In this project, I morph myself smoothly to Daniel Wu's face and present it in a gif. Also, I calculate the mean of male faces in the dane dataset and morph my face to it. Then, I use that mean face to create a caricature of myself.
I use plt.ginput
to select the key points and make sure the points on the source and target images are selected in the same order. Then I calculate the mean distance [(s_1 + t_1) / 2] of the corresponding points and form triangulation on those mean points. Below are the triangulations based on the mean points and the key points.
Now I want to do two transformations: 1. Transform triangles of me to triangles of points calculated by warp fraction (call it midway face); 2. Transform triangles of Daniel to the triangles of the midway face. I need to compute the affine transformation matrix for each corresponding triangle involved. Using the 6 vertices of coresponding triangles, I can write out a linear system and solve it to get the matrix. Then I need to map all the pixels inside the triangle to the pixels of the midway face using the calculated transformation matrix. However, I do the inverse mapping so that there will be no gap between the pixels of the midway face. Now I get the points in the input image because of the input mapping, and use interpolation (RectBivariateSpline
) to determine the color of the pixel of the midway face. After obtaining two midway faces (one from me and one from Daniel), I cross-dissolve the image to get the final midway face. See the result below with dissolve_frac = 0.5
.
I'm much more handsome, am I, huh?
Similar to the steps above, I first warp my source and target images into an intermediate shape configuration calculated by weighted average of the key points. Then I cross-dissolve the images to get the midway face. The warp_frac
I choose is linspace(0.0, 1.0, 45)
, and the dissolve_frac
I choose is warp_frac ** 2
. I use 45 frames and each takes 1/30 second. Below is the interesting gif for morphing!

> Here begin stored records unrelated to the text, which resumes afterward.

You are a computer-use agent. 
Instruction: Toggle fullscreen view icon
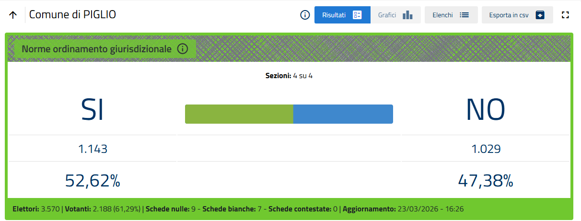565,15
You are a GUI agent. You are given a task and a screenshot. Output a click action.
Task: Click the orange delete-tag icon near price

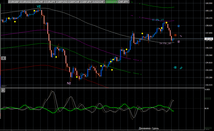click(175, 35)
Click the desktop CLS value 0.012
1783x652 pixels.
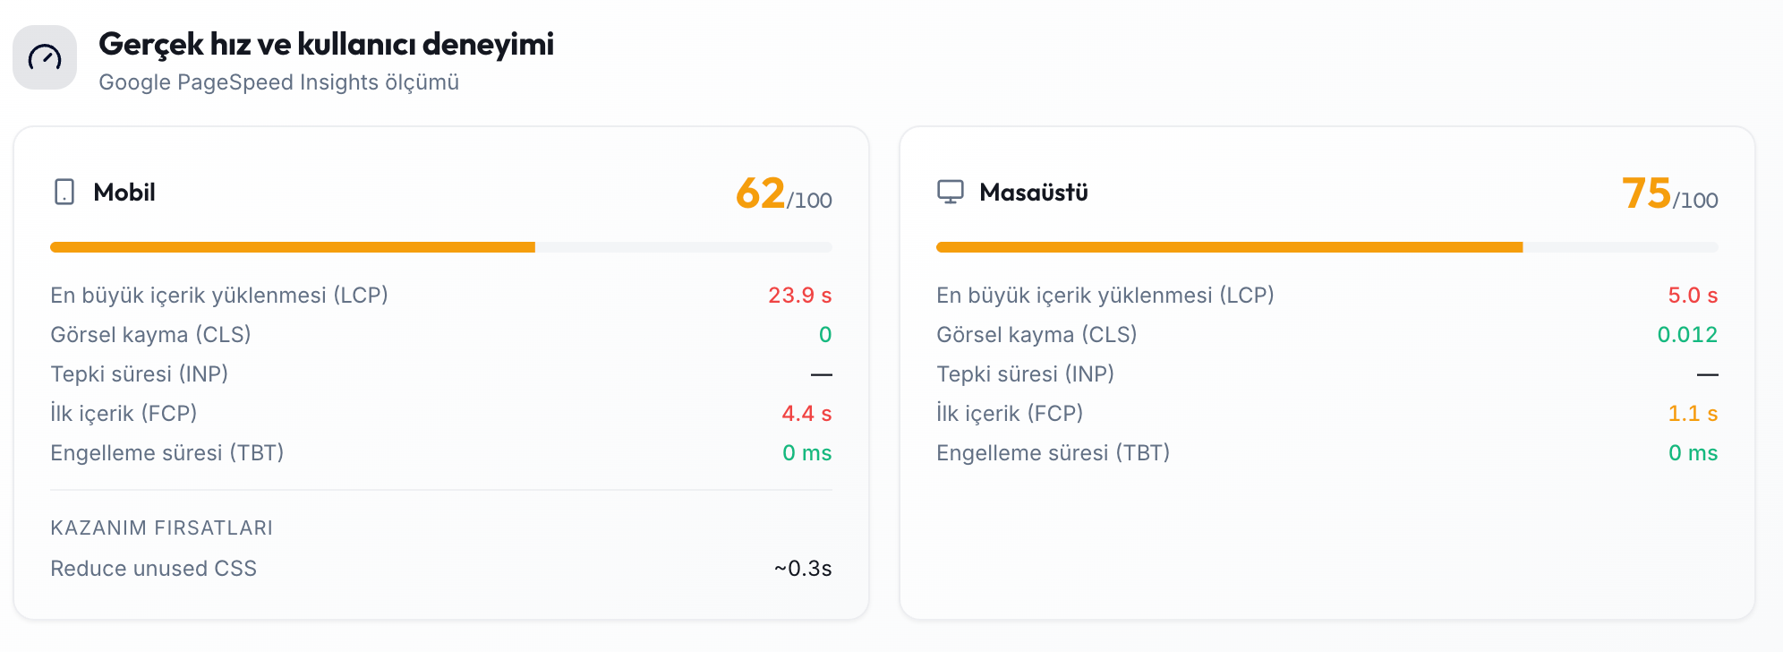(1687, 335)
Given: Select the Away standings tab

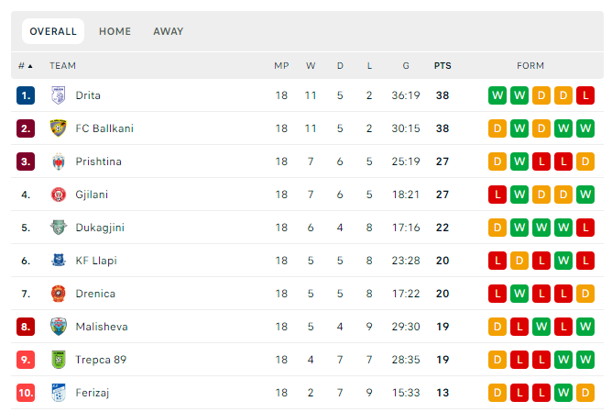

I choose the dane dataset, and I parse the files to get the key points in all images where male person presents full frontal face and neutral expression. I calculate the mean face shape by averaging the key points over all images. Then I morph every face to that mean face shape. Below are some examples.
Then I compute the average face of the male population by summing all those images and take the average of the color values. Below is the average face. Looks handsome!
Finally, I warp my face into the average face's geometry and the average face into my face's geometry. To do that, I need to reshape my face and the average face and draw new sequence of key points of my face. Then, the morphing happens! Below is the result:
The photo alignment can be better to improve the result. But I think this result is already good.
Now I extrapolate the key points of my face from the points of the population mean I get in the last step. I use alpha = 2
, alpha = 3
, and alpha = -2
. See result below.
I am very serious in the picture. I want to use the smiling male population of the dane dataset to morph my face. Below are the images where I morph just the shape, just the appearance, and both. For morphing the shape, I calculate the mean key points of the sample and morph my face to the mean face. For morphing the appearance, I just cross-dissolve my face and the mean face.
Now I am happy!
What makes me even happier is the automatic morphing. In fact, all we need is automatic key-point selecting! This is done by dlib
. Use its shape_predictor_68_face_landmarks
predictor. Tada! Here are the key points selected and I don't need to draw them myself anymore!
I also create a gif with 60 frames for this.